A Red Bull introduziu novos upgrades no México, mas não conseguiu superar a McLaren. Mark Hughes e Giorgio Piola explicaram as razões técnicas, no site oficial da F1.
A Red Bull chegou ao GP da Cidade do México com novos desenvolvimentos no RB21, numa tentativa de manter Max Verstappen na luta pelo título. No entanto, segundo a análise técnica de Mark Hughes e do ilustrador Giorgio Piola, os upgrades não foram suficientes para igualar o ritmo da McLaren de Lando Norris.
Paul Monaghan, chefe da engenharia da Red Bull, explicou as melhorias introduzidas: “É um ‘make-from’. Trata-se de um fundo anterior que conseguimos reciclar porque era suficientemente modular.”

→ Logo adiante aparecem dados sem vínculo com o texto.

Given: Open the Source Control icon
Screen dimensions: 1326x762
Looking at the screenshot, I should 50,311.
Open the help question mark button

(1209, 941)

As alterações incluem a ligeira redução da extremidade dianteira da superfície superior do fundo e modificações na geometria da asa lateral, proporcionando “um pouco mais de carga aerodinâmica mantendo a estabilidade do fluxo de ar”.
Problemas de setup e gestão térmica
Apesar das melhorias técnicas aplicadas apenas no carro de Verstappen, a competitividade foi prejudicada pelas condições específicas do México. O ar de alta altitude e baixa densidade obrigou a ajustes de setup para proteger os pneus traseiros, resultando num comportamento sub-virador: “O setup teve de seguir a direção que a geometria da carroçaria e os resultados aerodinâmicos sugeriam,” admitiu Monaghan, explicando que a complexidade atual dos carros significa que “quando se erra, erra-se mesmo”.
Vantagem da McLaren na refrigeração
Enquanto a Red Bull abriu massivamente as saídas de ar da carroçaria para compensar o ar 25% menos denso, a McLaren manteve uma configuração praticamente inalterada. Andrea Stella, chefe da McLaren, atribui esta eficiência a “novas tecnologias” introduzidas no MCL39.
Paul Monaghan considera o México um caso atípico, sublinhando que “tudo tem de funcionar em conjunto, não será um item isolado. Quando conseguimos que as engrenagens engrenem, podemos desfrutar do tipo de performance que tivemos nas últimas corridas”.